Now the union and its state and national affiliates have bankrolled Johnson’s campaign with millions of dollars, and committed up to $2 million more through a CTU plan to apportion a chunk of monthly member dues to union PACs. A roster of labor group members work or volunteer for Johnson’s campaign to advance the union’s formidable ground game.

Divisions over public safety and race were central campaign themes in the lead-up to Chicago’s nine-person Feb. 28 election that ousted Lightfoot, but the first round’s results only made things more complicated. By picking Vallas and Johnson, voters advanced two figures with divergent philosophies for the city that reflect a polarized electorate.

It also elevated deep divisions over education.

Although Vallas focused his campaign on public concerns about the city’s crime and Johnson’s history of supporting efforts to “defund” the police, whoever wins on Tuesday will have immense responsibility over a shrinking school district with troubled finances.

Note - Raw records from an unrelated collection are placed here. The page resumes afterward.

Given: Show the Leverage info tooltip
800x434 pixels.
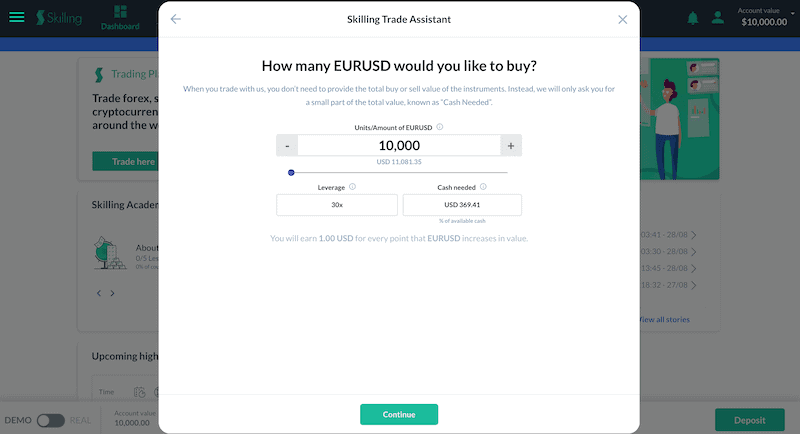Looking at the screenshot, I should (x=352, y=187).
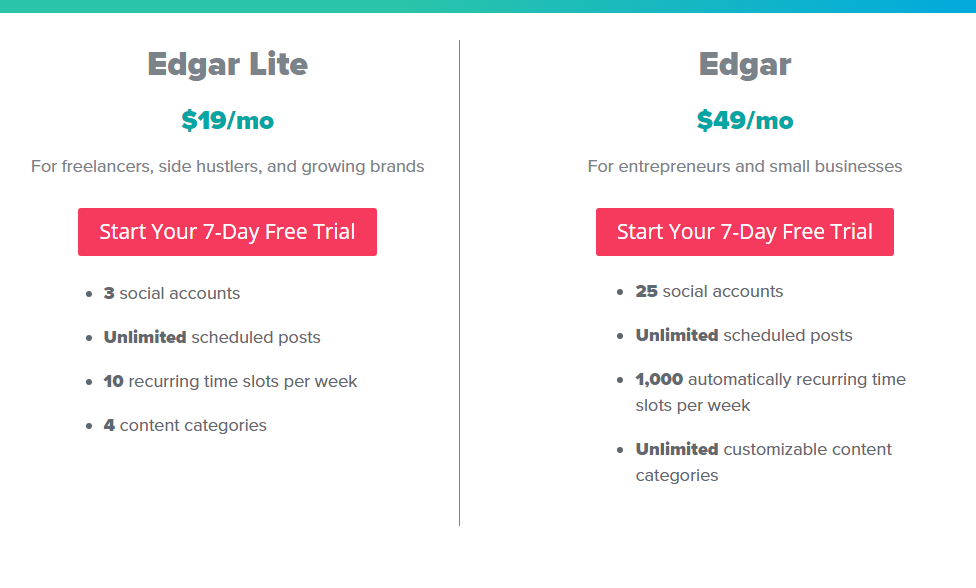Start the Edgar Lite 7-day free trial
The height and width of the screenshot is (588, 976).
(x=227, y=232)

The election comes as Chicago schools, home to 322,000 students who are predominantly Black and Latino, stand to re-enter a period of financial turmoil that left officials relying on expensive borrowing to keep the lights on and make payroll not long ago.

The city is also decentralizing the power mayors once held over the Chicago Board of Education just as its latest contract with teachers expires in 2024. While the next mayor will still get to appoint a chief executive, they will begin to face members of a school board who are elected rather than appointed — a longtime CTU goal that marks an opening for the labor group to expand its influence.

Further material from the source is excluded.